DNA pioneers whose work opens door to cancer treatment win Nobel Prize

Scientists from Sweden, the U.S. and Turkey won the 2015 Nobel Prize for Chemistry on Wednesday for work which provides new ammunition in the war on cancer. Tomas Lindahl, Paul Modrich and Aziz Sancar mapped how cells repair DNA to prevent damaging errors from appearing in genetic information. In many forms of cancer, one of more of these repair systems is damaged. "Their work has provided fundamental knowledge of how a living cell functions and is, for instance, used for the development of new cancer treatments,“ the Royal Swedish Academy of Sciences said.

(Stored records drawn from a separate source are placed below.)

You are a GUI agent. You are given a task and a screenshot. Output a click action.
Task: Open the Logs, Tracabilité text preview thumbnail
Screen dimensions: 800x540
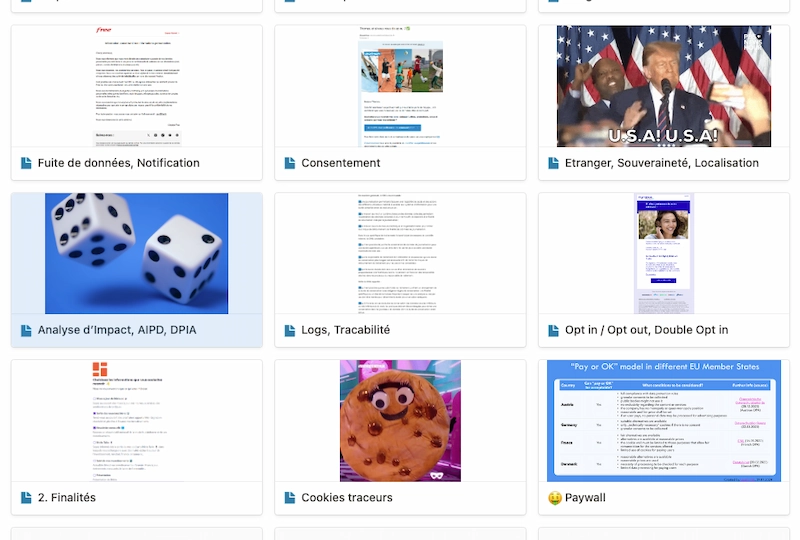click(400, 253)
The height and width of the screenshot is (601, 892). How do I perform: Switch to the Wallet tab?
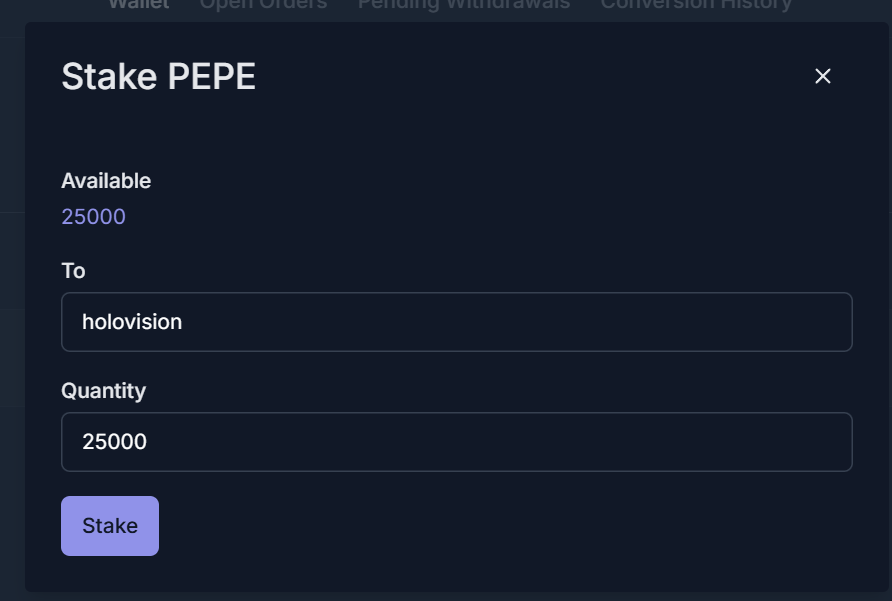[139, 5]
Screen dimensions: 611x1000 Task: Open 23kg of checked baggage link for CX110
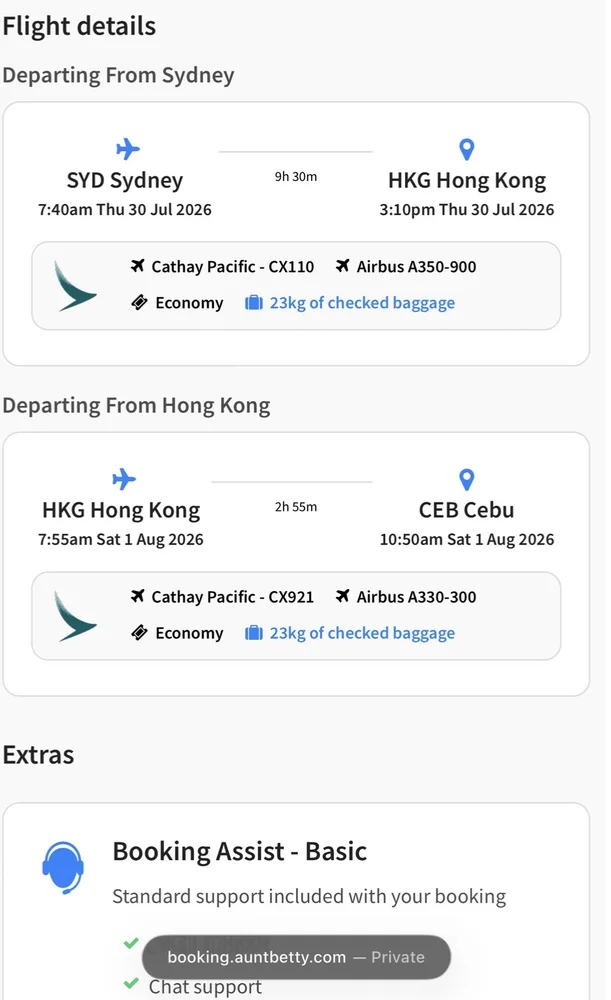(x=362, y=303)
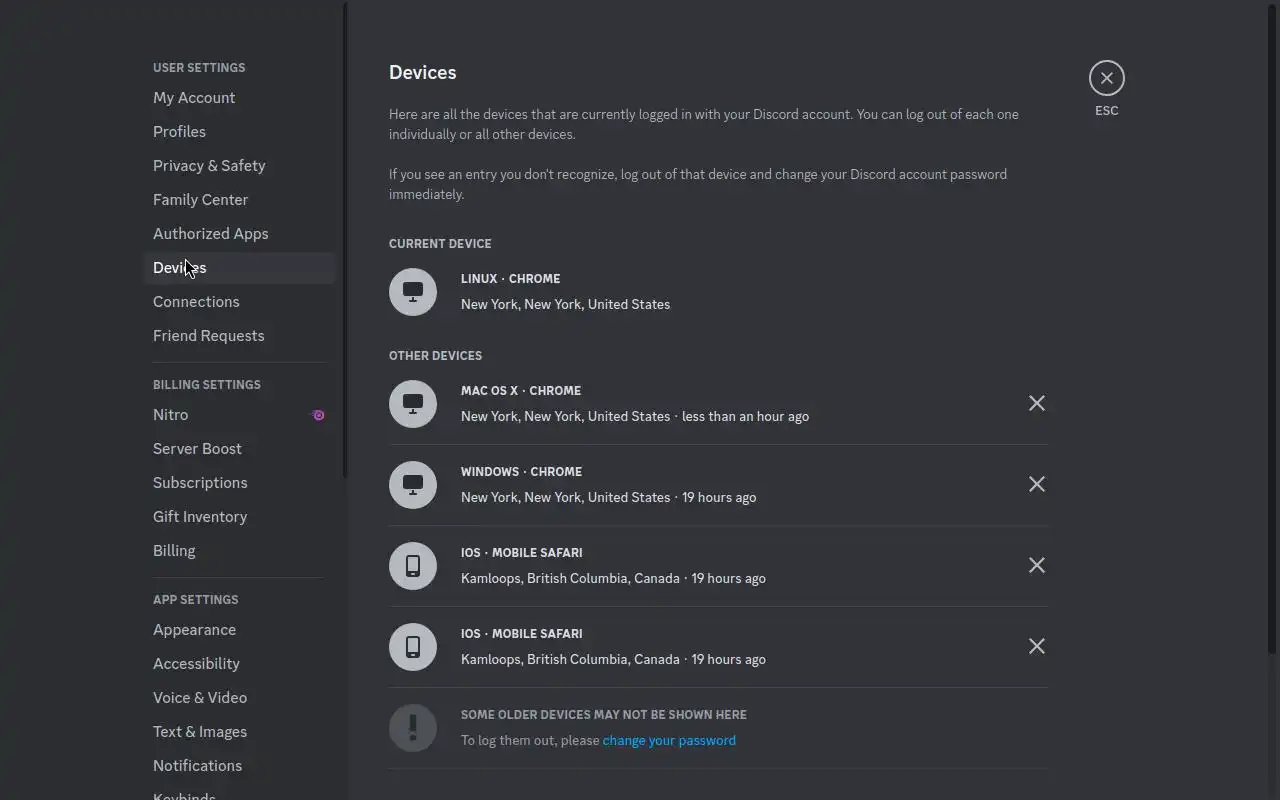Click the Mac OS X monitor device icon
Viewport: 1280px width, 800px height.
click(x=413, y=404)
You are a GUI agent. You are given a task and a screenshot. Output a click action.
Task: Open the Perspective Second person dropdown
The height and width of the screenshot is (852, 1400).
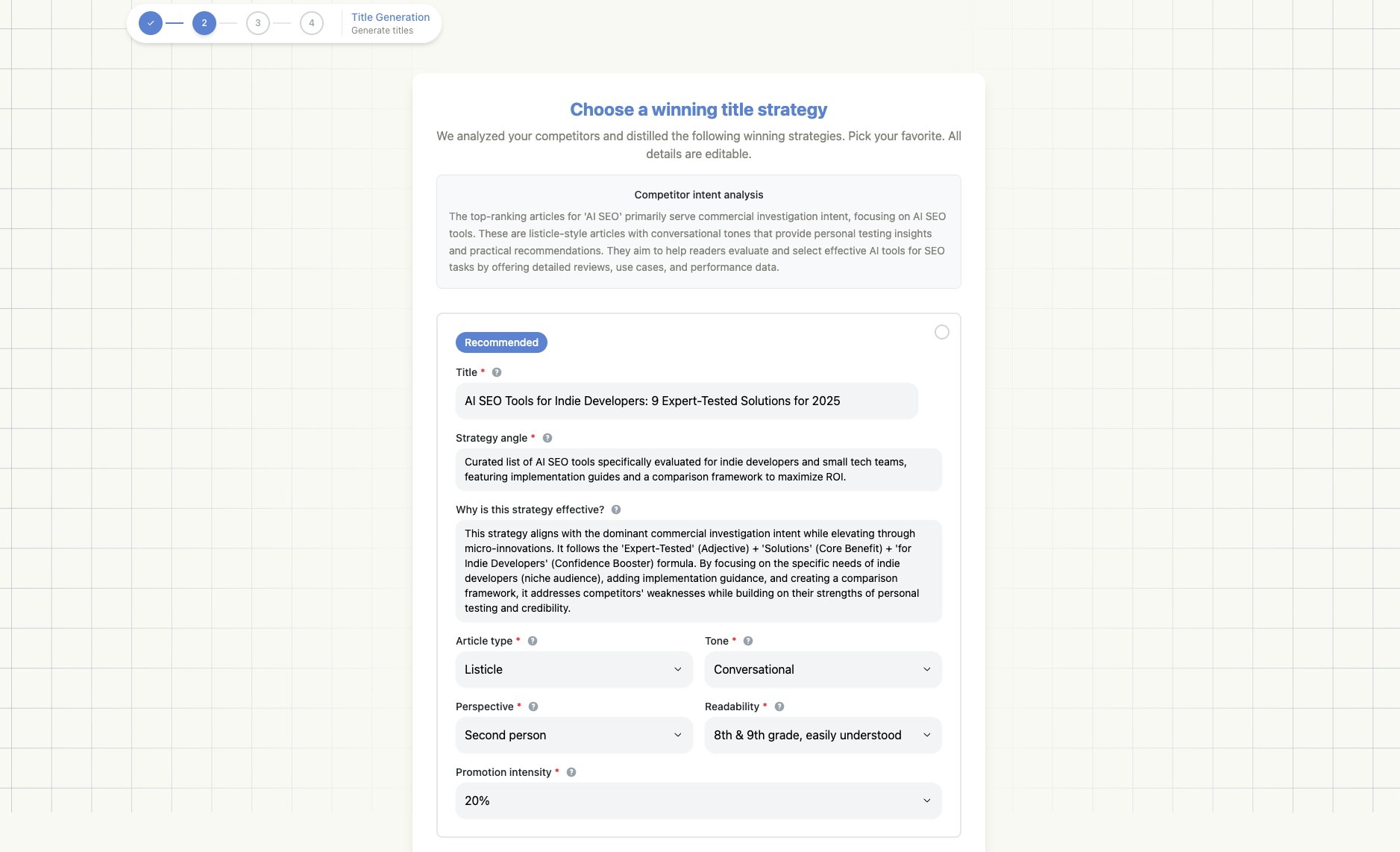[574, 735]
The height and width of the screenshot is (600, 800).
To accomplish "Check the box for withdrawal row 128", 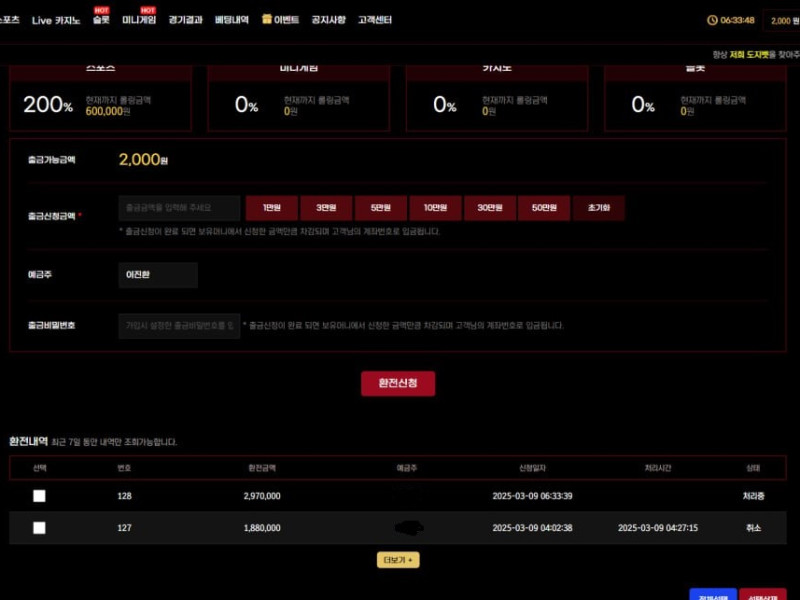I will click(x=39, y=496).
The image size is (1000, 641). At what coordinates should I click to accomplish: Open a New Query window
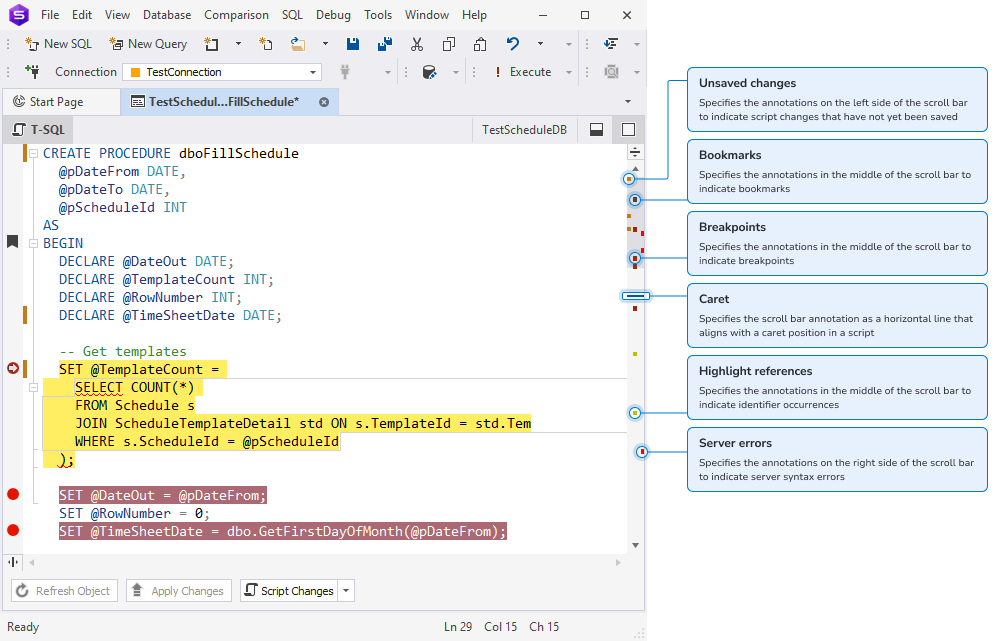point(148,43)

I’ve done significant work to deserve the prize but I was not expecting it this year. I wasn’t even aware that I was nominated

Aziz Sancar

Prof Sancar, a joint Turkish-U.S. citizen who claimed he was not even aware he was nominated, said his immediate plans were to shower, shave and go to his lab. Swede Prof Lindahl, who works at Britain’s Francis Crick Institute and Clare Hall Laboratory, said he was surprised by the news, although he knew he had been considered for a prize over the years, along with "hundreds of other people”. He said DNA repair played a vital role in human health and the work by Nobel trio over the years was important in pointing the way to better disease treatments, especially for cancer. Prof Modrich, the third winner, is a researcher at the Howard Hughes Medical Institute and Duke University School of Medicine in the U.S.

We can’t avoid DNA damage. We live in a world where we get exposed to DNA damaging agents all the time.